***** AVAILABLE DATA *****

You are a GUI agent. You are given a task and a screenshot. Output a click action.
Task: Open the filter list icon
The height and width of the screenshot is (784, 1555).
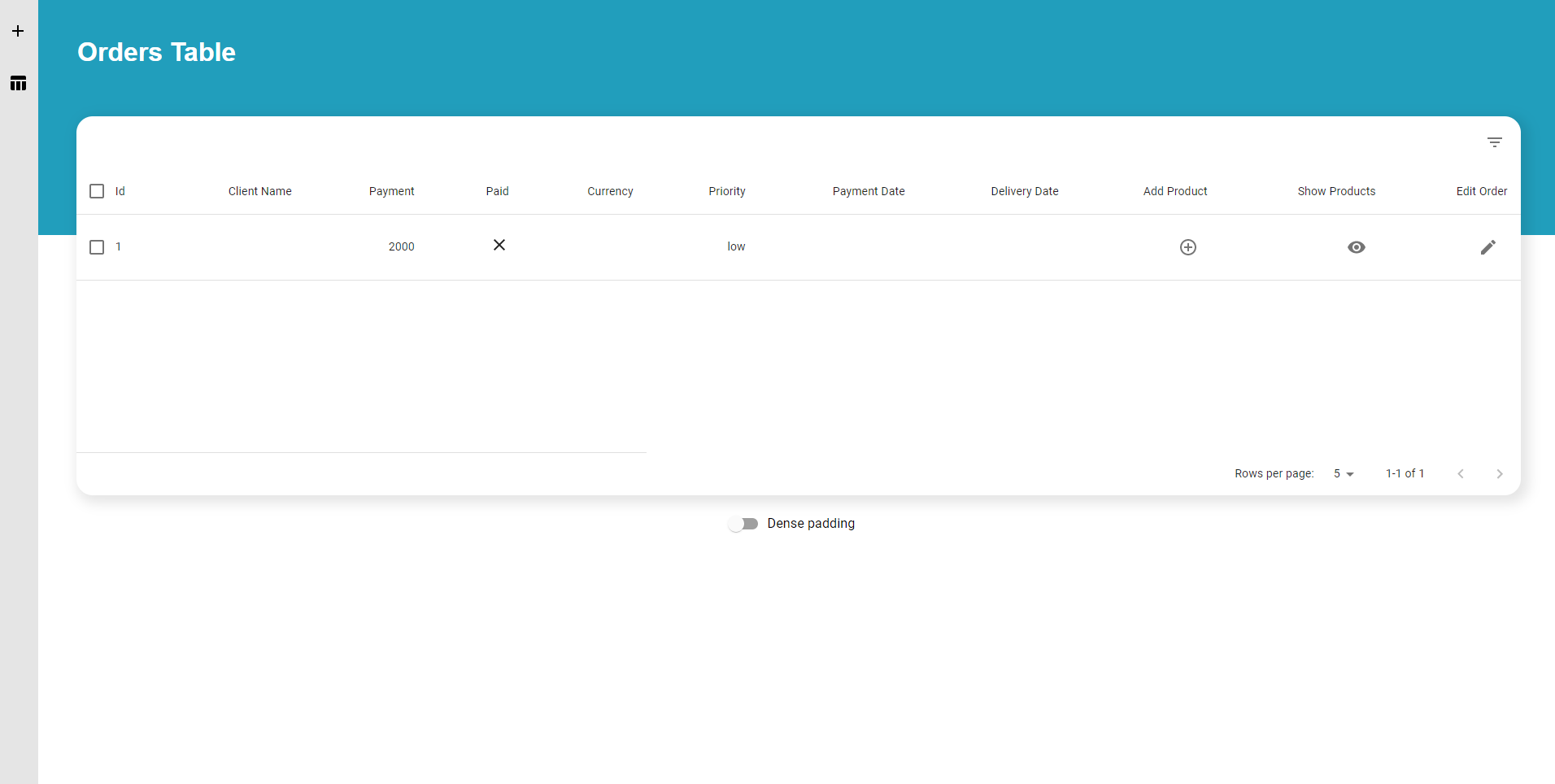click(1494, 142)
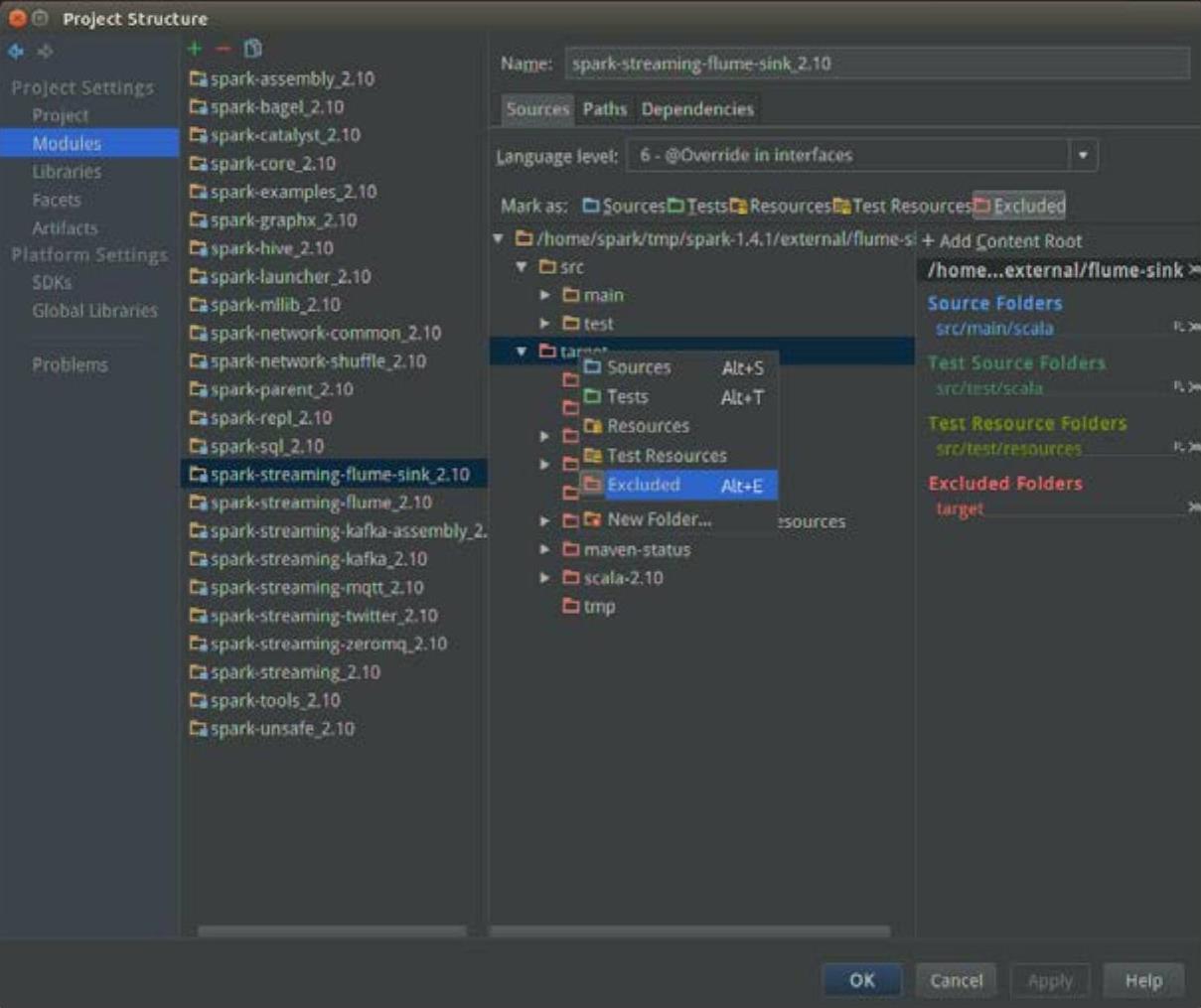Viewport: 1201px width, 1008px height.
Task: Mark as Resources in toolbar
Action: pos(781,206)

*****
***** AVAILABLE DATA *****

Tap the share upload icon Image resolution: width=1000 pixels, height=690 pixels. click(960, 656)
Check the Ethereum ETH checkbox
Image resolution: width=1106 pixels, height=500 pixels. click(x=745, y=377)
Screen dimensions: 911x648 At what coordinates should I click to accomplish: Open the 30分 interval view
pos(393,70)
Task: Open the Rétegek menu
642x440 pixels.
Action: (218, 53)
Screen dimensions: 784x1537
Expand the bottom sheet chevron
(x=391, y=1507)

*****

State the number of lines in the records that hold the string "icon", and add nothing.

2